** Opening Data in this exercise block **

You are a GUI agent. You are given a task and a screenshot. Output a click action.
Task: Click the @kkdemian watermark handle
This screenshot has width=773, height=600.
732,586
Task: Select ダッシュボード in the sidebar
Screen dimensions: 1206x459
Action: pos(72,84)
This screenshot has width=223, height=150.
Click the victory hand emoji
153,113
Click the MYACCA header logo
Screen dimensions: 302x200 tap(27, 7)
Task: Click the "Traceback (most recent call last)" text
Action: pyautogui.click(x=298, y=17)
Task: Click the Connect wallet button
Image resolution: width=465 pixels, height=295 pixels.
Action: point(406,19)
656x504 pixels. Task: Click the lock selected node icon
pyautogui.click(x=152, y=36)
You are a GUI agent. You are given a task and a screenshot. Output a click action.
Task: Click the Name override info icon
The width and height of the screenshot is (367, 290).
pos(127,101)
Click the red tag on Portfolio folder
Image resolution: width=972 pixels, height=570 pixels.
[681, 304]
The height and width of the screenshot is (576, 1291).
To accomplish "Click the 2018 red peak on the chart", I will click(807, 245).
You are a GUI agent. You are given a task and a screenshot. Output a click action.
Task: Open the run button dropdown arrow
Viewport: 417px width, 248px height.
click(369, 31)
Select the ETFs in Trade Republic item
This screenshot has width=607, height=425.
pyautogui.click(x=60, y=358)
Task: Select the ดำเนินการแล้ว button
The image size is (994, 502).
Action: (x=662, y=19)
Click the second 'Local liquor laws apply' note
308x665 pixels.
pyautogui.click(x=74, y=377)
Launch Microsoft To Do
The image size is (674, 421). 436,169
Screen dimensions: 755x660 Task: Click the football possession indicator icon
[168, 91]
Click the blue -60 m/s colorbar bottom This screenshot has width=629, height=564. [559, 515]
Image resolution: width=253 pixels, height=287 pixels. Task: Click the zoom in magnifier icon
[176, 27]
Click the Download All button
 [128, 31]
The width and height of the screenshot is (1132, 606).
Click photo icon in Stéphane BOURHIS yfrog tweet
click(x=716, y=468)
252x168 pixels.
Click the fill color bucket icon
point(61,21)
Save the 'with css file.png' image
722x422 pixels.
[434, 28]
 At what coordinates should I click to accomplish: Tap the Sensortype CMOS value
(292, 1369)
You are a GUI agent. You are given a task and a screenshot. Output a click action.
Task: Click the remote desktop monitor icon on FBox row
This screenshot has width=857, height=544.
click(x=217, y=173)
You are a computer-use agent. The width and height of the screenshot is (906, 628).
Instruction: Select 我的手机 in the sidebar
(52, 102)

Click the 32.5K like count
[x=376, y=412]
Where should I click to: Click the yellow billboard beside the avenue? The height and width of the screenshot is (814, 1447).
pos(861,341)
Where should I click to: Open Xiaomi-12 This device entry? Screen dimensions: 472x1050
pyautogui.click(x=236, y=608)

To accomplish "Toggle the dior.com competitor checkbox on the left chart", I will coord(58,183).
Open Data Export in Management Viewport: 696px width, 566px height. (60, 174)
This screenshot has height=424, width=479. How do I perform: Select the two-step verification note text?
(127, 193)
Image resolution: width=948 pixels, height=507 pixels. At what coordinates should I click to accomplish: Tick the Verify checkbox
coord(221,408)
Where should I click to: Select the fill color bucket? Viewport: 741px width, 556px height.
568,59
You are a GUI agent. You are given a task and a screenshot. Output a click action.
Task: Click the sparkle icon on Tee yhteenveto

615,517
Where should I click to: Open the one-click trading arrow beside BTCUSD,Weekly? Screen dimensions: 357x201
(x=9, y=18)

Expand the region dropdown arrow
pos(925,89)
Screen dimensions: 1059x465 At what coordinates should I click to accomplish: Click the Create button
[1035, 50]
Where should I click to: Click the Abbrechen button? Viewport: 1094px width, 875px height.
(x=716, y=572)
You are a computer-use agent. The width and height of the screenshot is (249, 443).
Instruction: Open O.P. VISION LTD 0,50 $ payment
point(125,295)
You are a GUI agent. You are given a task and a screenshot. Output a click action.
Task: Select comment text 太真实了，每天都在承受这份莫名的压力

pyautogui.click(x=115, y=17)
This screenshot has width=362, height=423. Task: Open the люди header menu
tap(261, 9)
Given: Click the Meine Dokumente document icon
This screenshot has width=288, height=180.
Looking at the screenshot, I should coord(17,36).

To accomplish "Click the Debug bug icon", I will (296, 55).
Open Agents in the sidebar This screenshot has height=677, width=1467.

** Closing Data in this exercise block **

Each line of the data that holds the word "will" should be copied.

» Answer to this exercise
To accomplish "Click the 2018 red peak on the chart", I will click(807, 245).
To accomplish "Toggle the dior.com competitor checkbox on the left chart", I will coord(58,183).
To accomplish "Click the Debug bug icon", I will (296, 55).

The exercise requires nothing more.